Anyway, after months of chomping away on the loudest keyboard in man’s history, Joe looks up and asks “does my keyboard bother you?” To which I replied honestly, “it only sounds like nails on a chalkboard my love.” He was supportive though “oh, I guess I should start thinking about getting a new one.” I blank stared for a while, thinking if I still had it, when I finally pinpointed its location. I knew it was in the basement storage unit in my apartment, and it just happened to be the second tub from the top. We ran down there, and let’s just say, you’d think I’d have gotten him a new Christmas puppy “oh my gosh, I have never had a keyboard this wonderful and new in my whole entire life.” Mission. Accomplished.

Puppy puppy puppy

I want a puppy so bad. I would name him Chrome or Charlie and he would be the cutest puppy in the whole entire world.

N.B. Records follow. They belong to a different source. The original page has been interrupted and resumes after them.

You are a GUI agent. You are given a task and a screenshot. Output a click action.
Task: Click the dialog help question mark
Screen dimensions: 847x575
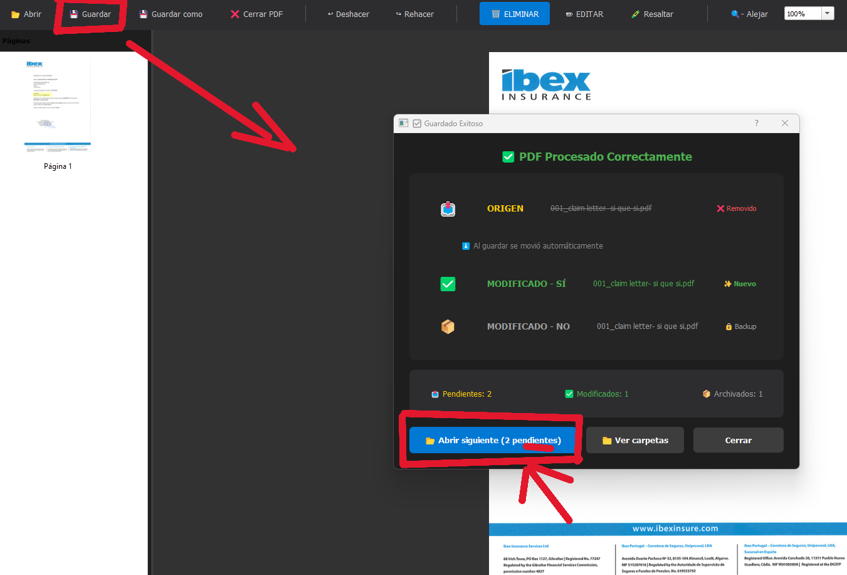[757, 123]
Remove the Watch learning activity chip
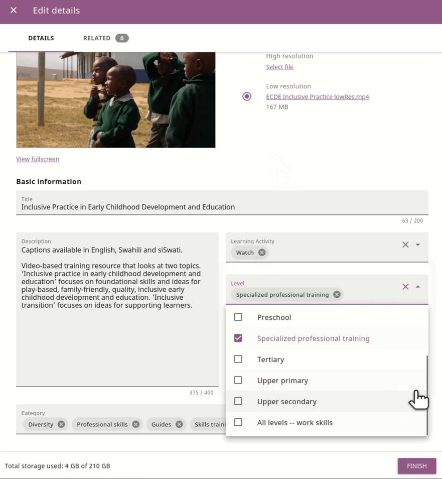This screenshot has height=479, width=442. (262, 253)
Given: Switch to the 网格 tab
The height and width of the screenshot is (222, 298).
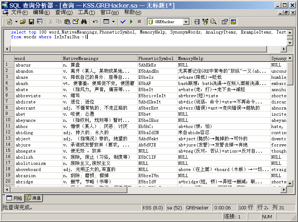Looking at the screenshot, I should pos(15,198).
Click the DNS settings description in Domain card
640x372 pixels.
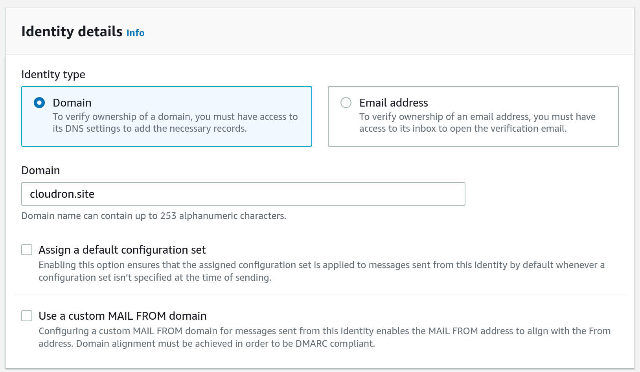click(175, 123)
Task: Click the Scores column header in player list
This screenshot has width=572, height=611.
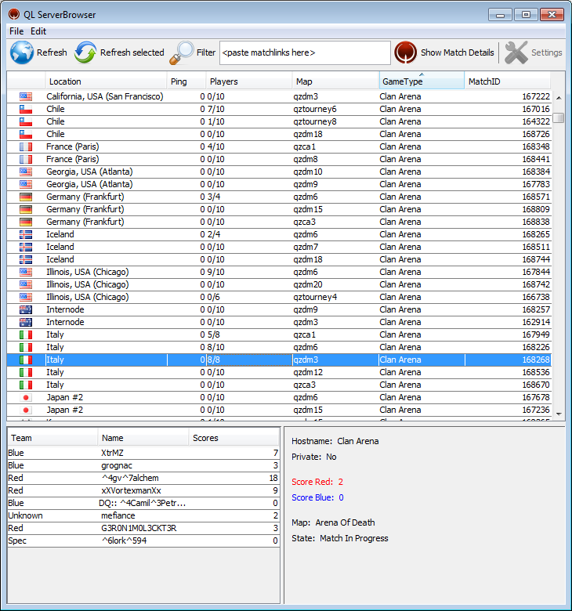Action: point(234,438)
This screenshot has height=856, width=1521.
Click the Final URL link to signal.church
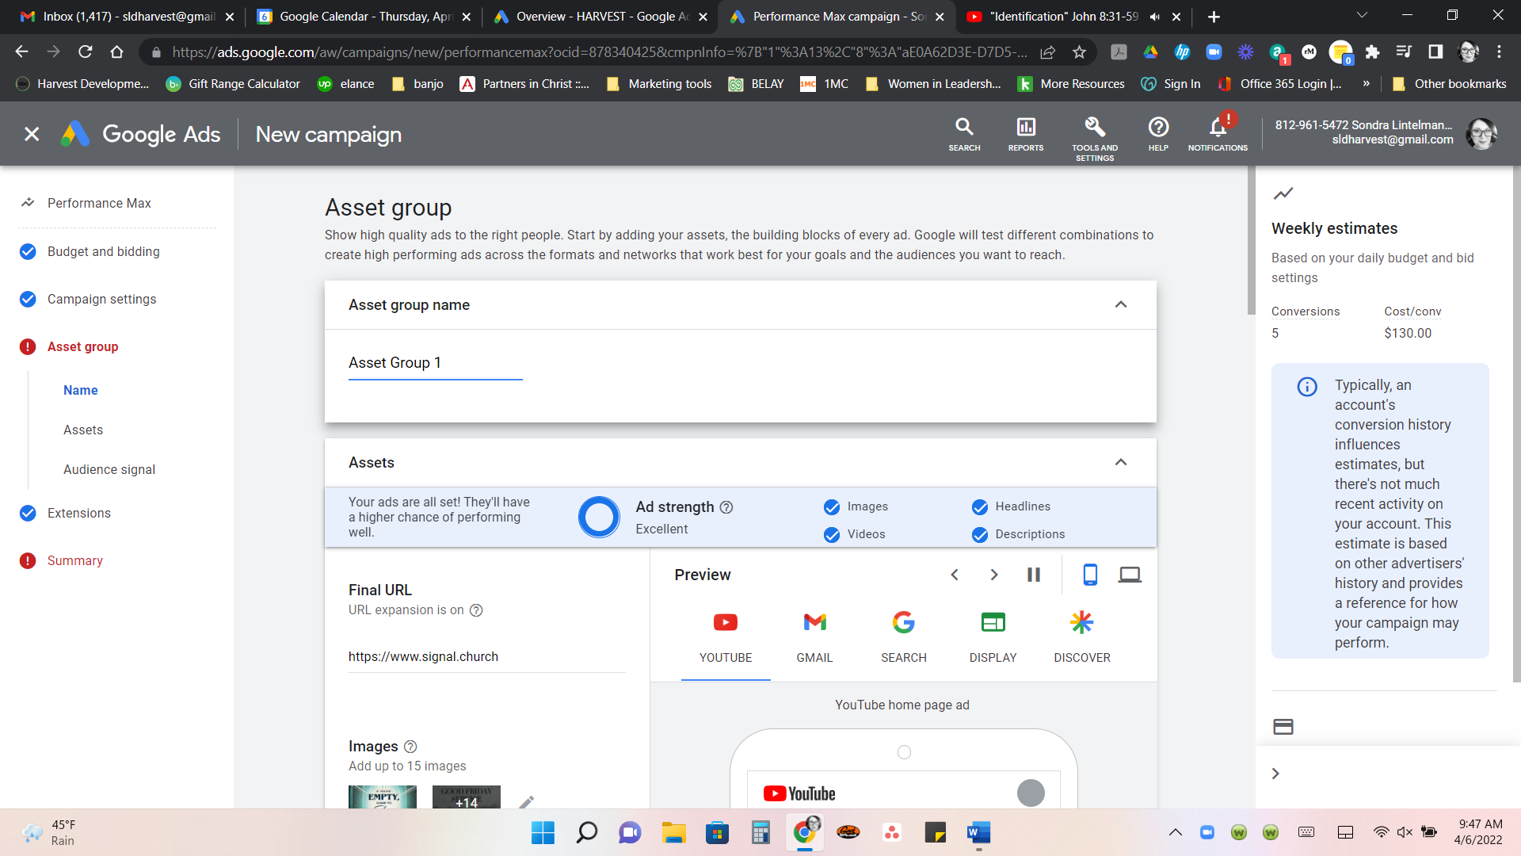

In a recent post I talked about how much a puppy would make me happy, and he totally would. I’ve done further research into the subject though and I picked out the exact kind I want so now I’m even more excited about getting a puppy.

There are so many open questions though. Did you know that puppies are really expensive? First, the puppy I ultimately decided on is a tiny mini golden doodle. Here is a good cute picture of one to get us on the same page:

aaaaaaawwwww!!! Isn’t he the cutest thing in the world that kind of looks like a stuffed animal? He is only the low low price of like, $2500 to get him from a breeder. Joe says that is a shit ton to spend on a puppy, but I counter that with “but is it too much to spend on your best friend?” That put a stop to that discussion (for now probably).

Next is the minor detail that the apartment we currently live in doesn’t allow puppies. This would mean we need to move some place that allows puppies. Fortunately, I found this wonderful new apartment building that is just being built right now! 222hennepin.com is where you can find more deets, but the gist is, it is no longer of a commute to work, it will be directly on top of a Whole Foods, and they have a leash-free doggy zone! Draw backs though? Rent is more expensive, and we would need to move. Lets approximate it at $500 more per month, taking into account the differences in parking, utilities, etc. For additional costs of the application, moving, and the new (bigger) security deposit: $3,000.

Then, I also hear one is supposed to feed their dogs too, so, I Googled “cost of a puppy first year” and came a quote of $1100-3500 for the first year (thanks to the lovely folks at About). Let’s be honest here, Chromy deserves the finer things in life, so the figure will be towards the $3500 side.

All in all, 15k for the first year if I can handle math after my morning mimosa. But, there are still more things to consider. Do I want to go to grad school with a puppy? What happens to Charlie in the case of a break up? What about my pink couch that I love so much? Will he bite it? What if we need to go on vacation? We’ll have to get a puppy sitter and it isn’t like we would have money for a vacation anyway after how much he is going to cost. Agck! I didn’t even consider the costs of puppy classes! Oh, wait, I guess About.com figured that in. High five!